Ein kühler Windhauch weht über das Wasser, der Nebel bleibt länger auf der Oberfläche liegen, die ersten Blätter färben sich gelb. Und plötzlich ist er da – der lappländische Herbst.
Er kommt nicht mit Lärm, sondern mit Licht.
Ruska, nennen ihn die Finnen – das grosse, kurze Leuchten vor dem Winter.

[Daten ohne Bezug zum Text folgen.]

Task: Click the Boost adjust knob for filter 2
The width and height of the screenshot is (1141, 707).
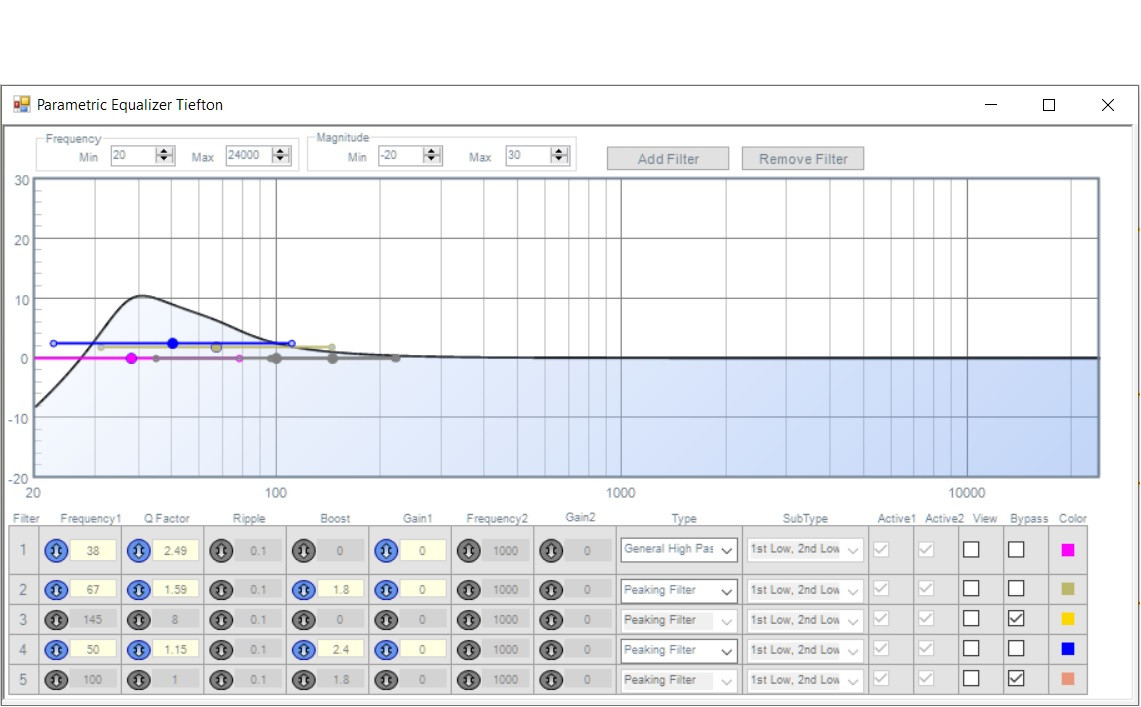Action: (x=304, y=590)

Ein Farbenrausch aus Birken, Beeren und Mooren
In Ranua, rund um den Simojärvi und Koirajärvi, beginnt im September ein Spektakel, das stiller nicht sein könnte. Die Mischwälder färben sich in feurigen Tönen: goldene Birken, rostrote Heidelbeerblätter, fast violett schimmernde Moose. Auf dem Boden leuchten Preiselbeeren und Pilze, die Luft riecht nach feuchter Erde und nassem Holz.

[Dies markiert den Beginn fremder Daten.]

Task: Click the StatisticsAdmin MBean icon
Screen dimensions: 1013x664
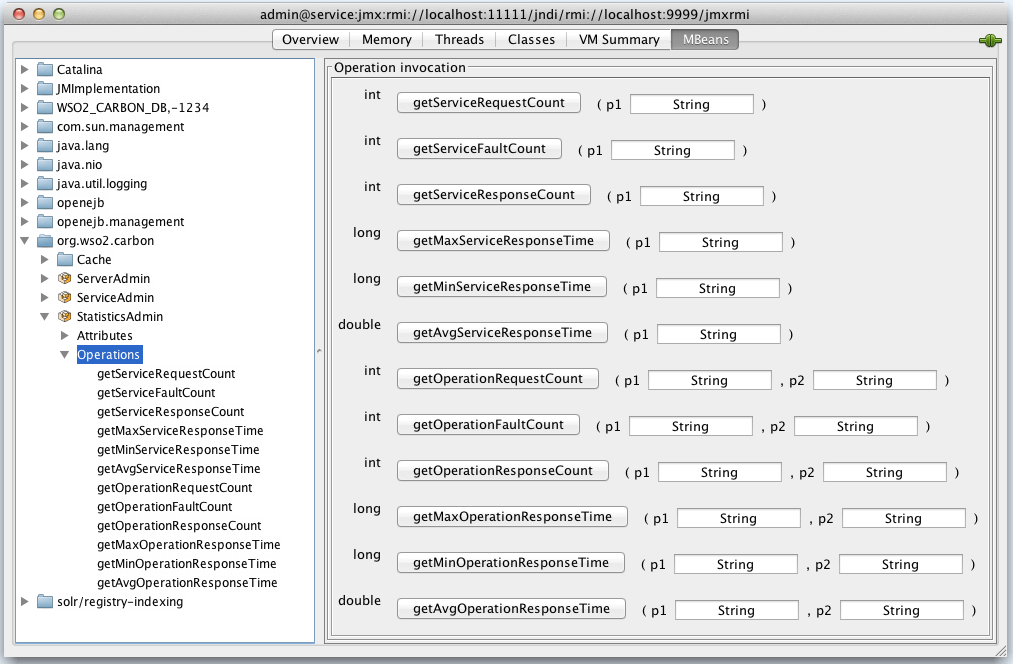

Überall liegen Seen – Finnland zählt über 188'000 davon – viele wie Spiegelflächen eingebettet zwischen Wald und Himmel. Das Wasser ist dunkel, fast schwarz, aber klar und ruhig. Kein Motorengeräusch, kein Trubel. Nur Wind, Licht, Zeit.

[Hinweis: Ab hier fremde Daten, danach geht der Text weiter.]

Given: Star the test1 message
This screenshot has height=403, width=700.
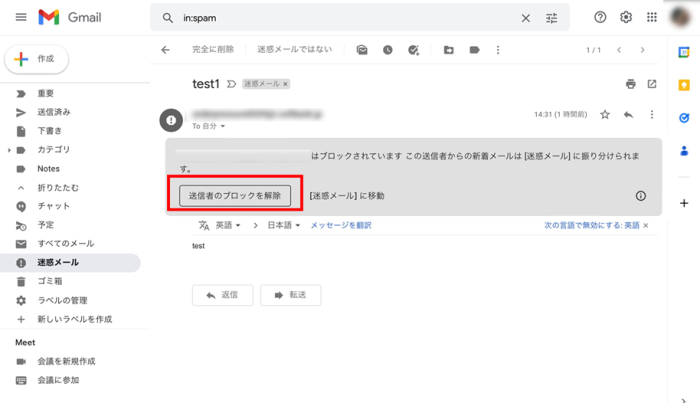Looking at the screenshot, I should [x=605, y=115].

Still unterwegs – zu Fuss, im Kanu oder auf Kufen
Tagsüber führen weiche Pfade durch den Wald. Wer mag, wandert allein – vorbei an moosbedeckten Steinen, durch duftendes Unterholz, entlang offener Moorflächen. Oder nimmt das Kanu und gleitet über den stillen See, vorbei an nebelverhangenen Ufern, wo sich die Farben der Bäume im Wasser spiegeln.
Gegen Monatsende gefriert das Wasser mancher Buchten bereits. Ohne Schnee – aber mit tragfähigem Eis. Wer Schlittschuhe mitbringt, kann lautlos über den See gleiten – mitten durch das Lichtspiel des Himmels.
Und in klaren Nächten beginnt das nächste Schauspiel: Aurora Borealis – sichtbar ab Ende August. Manchmal als leiser Schleier, manchmal als leuchtender Tanz in Grün und Weiss. Wer draussen bleibt, sieht mehr – das gilt hier immer.
Der Rückzug der Natur – und das Geschenk der Ruhe
Die Tiere werden scheuer, die Wälder stiller. Doch noch sind Rentiere unterwegs, ruhig ziehend über Wege und Wiesen. Pilze schiessen zwischen Baumwurzeln hervor, der Wind trägt den Geruch von Laub, Moos und Wasser. Man sieht jetzt, was sonst verborgen bleibt.
Es ist kein greller Abschied – sondern ein würdevoller Rückzug. Kein Lärm, keine Dramatik. Nur Natur, die sich wandelt – im eigenen Rhythmus.
Wer den Herbst hier erlebt, trägt ihn lange in sich
Lappland im September ist keine Durchgangszeit. Es ist ein eigener Zustand.
Ein Ort zum Atmen. Zum Beobachten. Zum Innehalten.
Keine Menschenmassen, kein künstliches Licht, kein Lärm – nur du und eine Landschaft, die sich verlangsamt, bevor der Winter sie
zudeckt.
Und wer einmal an einem windstillen Abend auf den Steg tritt, den Atem sieht, das Eis unter den Füssen knacken hört und über sich die Sterne leuchten sieht – der versteht, was dieser Ort sagen will.